I’m a huge eavesdropper. I listen in on a lot of things, but one of my favorites is girls talking amongst themselves when they think no one else is listening. Over the years I’ve culled countless hilarious gems from their conversations.

Not long ago, I was on some public transportation and noticed that a girl was talking on her iPhone. She was, give or take, a 7 on the 1-to-10. From the tone and cadence of her voice, it was clear that she was talking to a female friend. I was only getting half of the conversation, but it was pretty easy to fill in the gaps. The overall theme was that our girl was discouraging her friend from going out with some guy she had declared “kind of lame.”

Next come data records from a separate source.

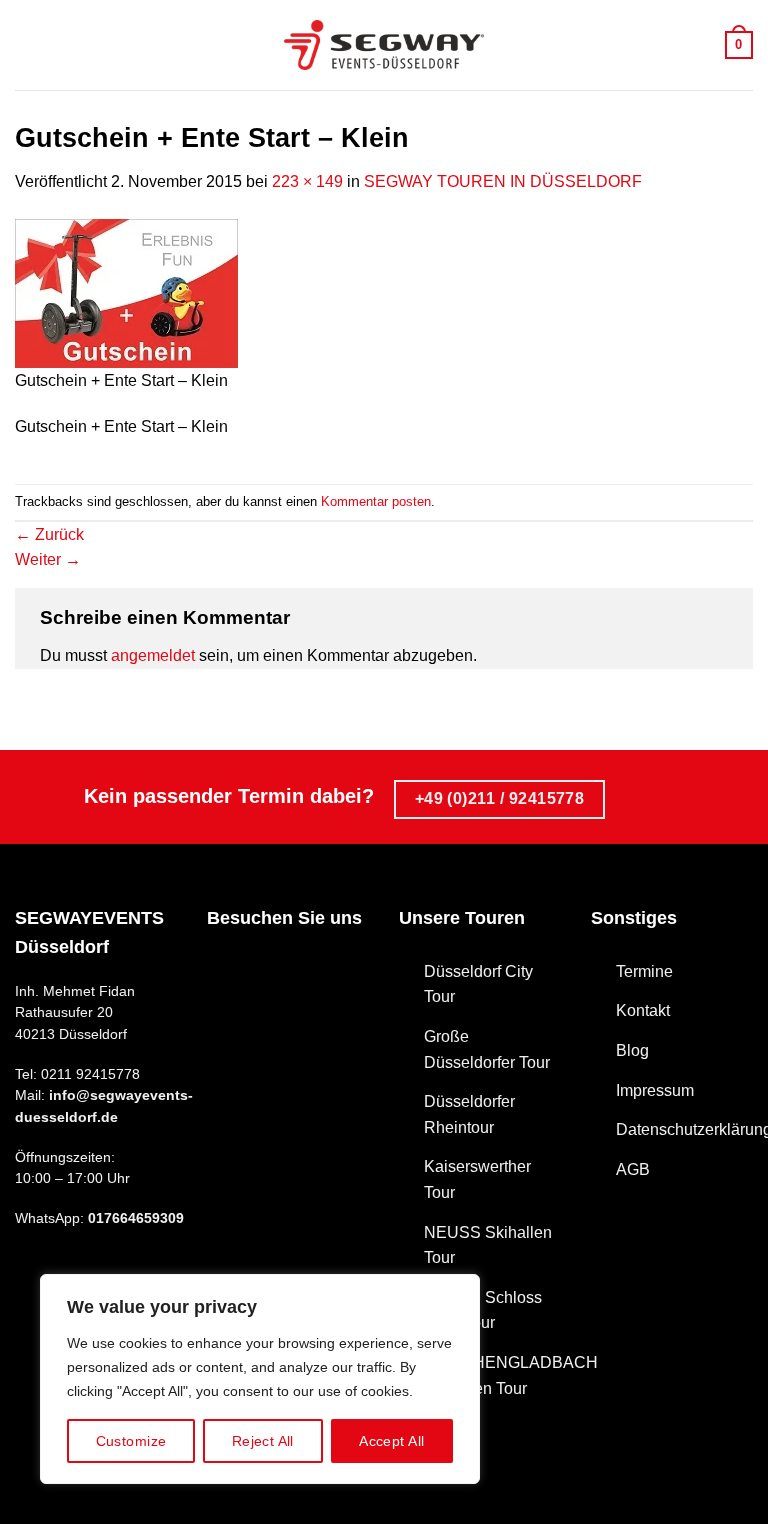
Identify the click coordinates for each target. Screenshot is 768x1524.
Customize (131, 1441)
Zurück (49, 534)
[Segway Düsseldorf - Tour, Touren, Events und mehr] (384, 45)
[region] (260, 1379)
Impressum (655, 1090)
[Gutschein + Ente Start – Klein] (126, 291)
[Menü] (27, 44)
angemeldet (153, 655)
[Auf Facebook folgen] (224, 970)
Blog (632, 1050)
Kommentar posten (376, 501)
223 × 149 (307, 181)
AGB (633, 1169)
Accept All (391, 1441)
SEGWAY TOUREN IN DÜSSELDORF (503, 181)
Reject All (263, 1441)
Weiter (48, 559)
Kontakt (643, 1010)
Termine (644, 971)
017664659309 (136, 1218)
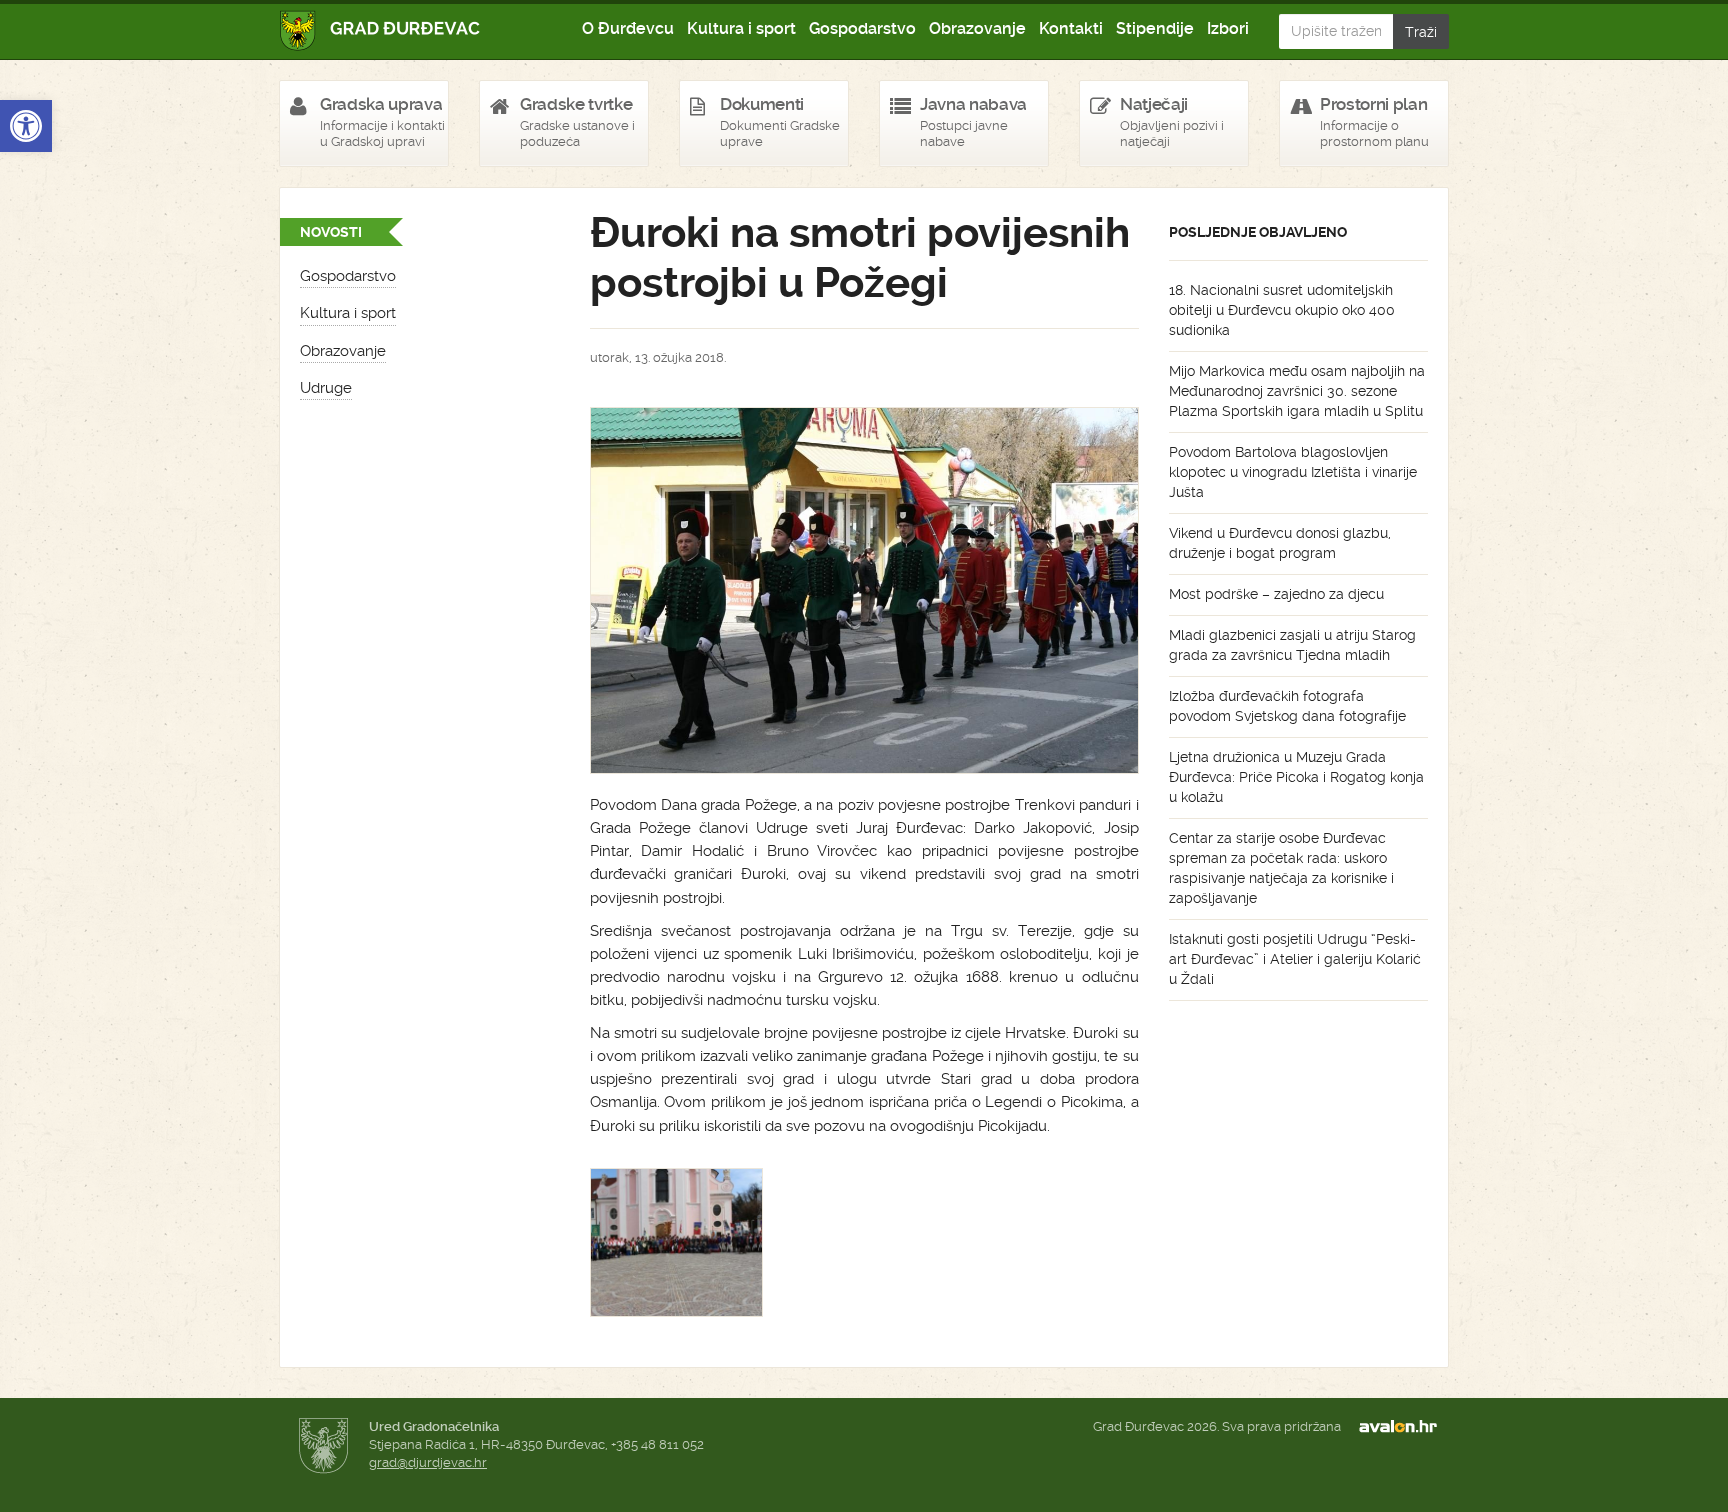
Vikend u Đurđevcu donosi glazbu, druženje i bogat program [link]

It was obvious there was an asymmetry of opinion. At a certain point, she raised her voice and said:

Look, I don’t think it’s a good idea to be going out with these randos anyway. This is part of the reason I haven’t been dating lately.

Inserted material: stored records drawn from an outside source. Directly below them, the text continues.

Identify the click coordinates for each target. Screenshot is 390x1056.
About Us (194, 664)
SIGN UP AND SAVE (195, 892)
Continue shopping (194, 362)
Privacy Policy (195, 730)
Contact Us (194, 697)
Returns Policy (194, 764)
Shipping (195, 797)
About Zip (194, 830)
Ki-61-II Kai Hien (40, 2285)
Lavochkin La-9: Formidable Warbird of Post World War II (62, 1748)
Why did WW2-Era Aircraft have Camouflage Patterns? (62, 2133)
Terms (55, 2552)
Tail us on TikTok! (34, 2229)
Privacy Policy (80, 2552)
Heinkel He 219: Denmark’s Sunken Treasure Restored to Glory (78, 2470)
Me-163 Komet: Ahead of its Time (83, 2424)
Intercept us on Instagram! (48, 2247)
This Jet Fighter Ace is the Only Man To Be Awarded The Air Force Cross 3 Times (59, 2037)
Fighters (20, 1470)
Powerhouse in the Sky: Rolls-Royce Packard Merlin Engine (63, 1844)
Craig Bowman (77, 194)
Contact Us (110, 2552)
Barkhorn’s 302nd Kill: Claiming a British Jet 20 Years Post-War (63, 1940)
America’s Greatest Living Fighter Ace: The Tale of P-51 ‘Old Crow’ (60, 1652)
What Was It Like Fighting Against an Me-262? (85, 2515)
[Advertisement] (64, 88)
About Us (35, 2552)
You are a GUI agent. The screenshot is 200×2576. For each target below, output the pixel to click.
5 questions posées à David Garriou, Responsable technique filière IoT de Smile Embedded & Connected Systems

I was (visibly) shaking my head, though no one else seemed to notice the statement, or think anything of it if they had. Just as I was feeling bad for the poor, unsuspecting sausage who was having his well poisoned by this mean-spirited, cockblocking friend, the coup de grace dropped. Our girl told her friend that she was getting another call.

By now, I was standing close enough that I could see her iPhone screen. As she looked down, I read:

Matthew (OKCupid)

She ignored it, and went back to her friend, without missing a single step. I looked around to find the hidden camera, certain that I was on some sort of prank show. My stop was next, and I gathered my stuff, recalling something that I learned when I first “swallowed the red pill.”

When you stop and think about it, it’s amazing any man gets laid. At every single turn, there’s something trying to stop your penis from penetrating a vagina. Often, those are things you can see. The fat friend, the crabs-in-a-bucket male opportunist, the bartender, the bouncer, the white-knight interventionist, the hovering roommate. Even your own friends—especially if they’re unsuccessful, beta types—are often working against you, either out of jealousy or simple ignorance.

If life is a video game, trying to get laid is that same game set on the highest difficulty. Enemies coming from every direction, things moving super-fast, and ultra-resilient bosses.

But, on top of all that, there’s also a whole set of invisible forces you rarely think about. Her mom and dad don’t want you banging their daughter. There are entire websites devoted to discouraging men from talking to women on the street. Workplaces and schools routinely set “rules” (not laws) preventing consenting, legal-age adults affiliated with them from having romantic engagements. Other women—who don’t even know your target—don’t want a complete stranger going home with another complete stranger. “Are you okay?” “Do you want me to call you a cab?” “Where are your friends?” The list goes on.

And, as we see here, a girl’s friends are tirelessly working behind-the-scenes, while they’re off-the-clock, to prevent the bang. I don’t know if the girl on the train had ever met this guy before, but she seemed intent on them not connecting. She likely succeeded.

Then, I see people trying to shame guys for approaching and working on multiple girls, or for honing up their game to help them even the playing field.

But never let anyone make you feel guilty for doing what you have to do—within the bounds the law, of course—to get laid. The forces against you are more numerous, powerful, and tenacious than you, one man, realizes and can take on unaided.